Patient-centered care and patient engagement have become central to the vision of a high value health delivery system. The delivery system is evolving from a fee-for-service transactional payment model to a value-based purchasing model using outcome data and quality improvement and attainment. The Centers of Medicare and Medicaid Services (CMS) and private payers have spurred delivery redesign of networks that focuses on a set of clinical quality measures and patient care experiences along with efficiency measures.

However, the questions we ultimately really care are: “Did I get better? Am I healthier?”

With the advent of Facebook, PatientsLikeMe® and Avado, consumers and patients are sharing their healthcare experiences openly with their support system and strangers with similar illnesses. Our delivery system has yet to leverage the power of patient/consumer reported data in feeding back to care deliverers in the quality improvement cycle.

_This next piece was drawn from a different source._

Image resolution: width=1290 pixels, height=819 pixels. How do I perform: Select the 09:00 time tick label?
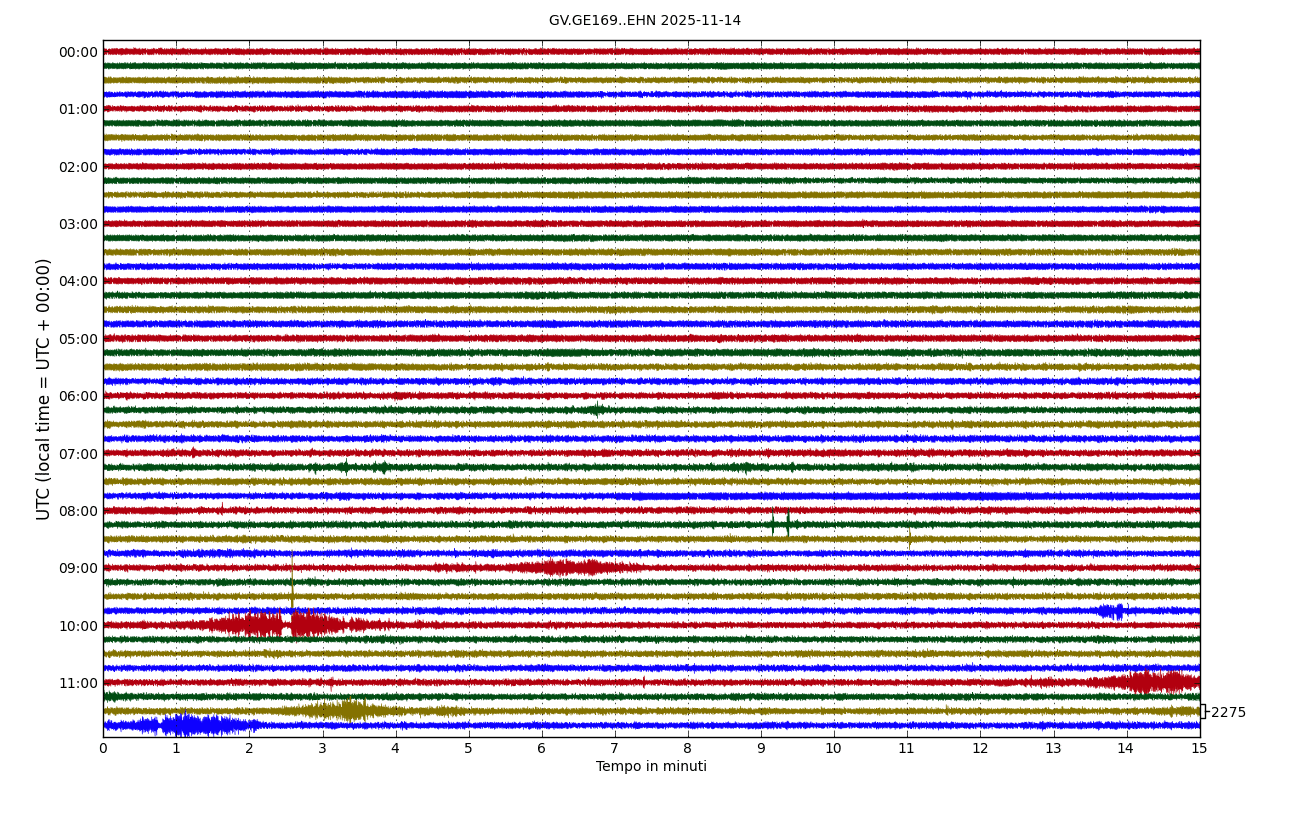coord(78,568)
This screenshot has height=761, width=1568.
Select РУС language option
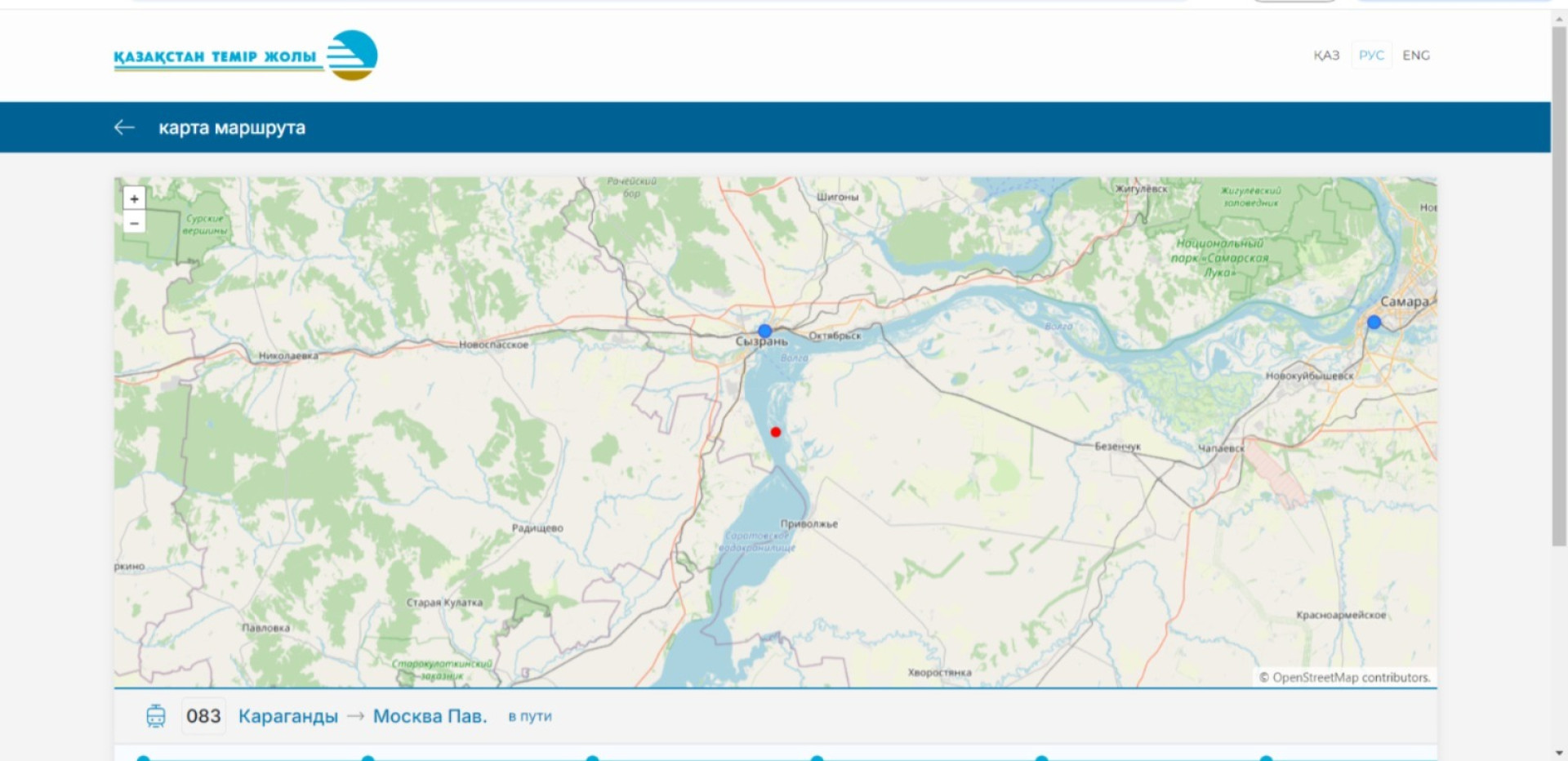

Clinical quality measures have traditionally consisted of process or surrogate measures and centered on providers and hospitals. As we move toward a system based on value, the measurement system must shift as well. Part of this movement will be utilizing outcomes directly reported from patients and their caretakers and incorporating these outcomes into quality improvement initiatives and payment models. The widespread adoption of standardized and validated patient-reported outcomes measures (PROMs) would accelerate the development of a patient-centered health system. However, new standards; patient-friendly, digitally-enabled instruments; secure portals; and more research will be required to facilitate adoption.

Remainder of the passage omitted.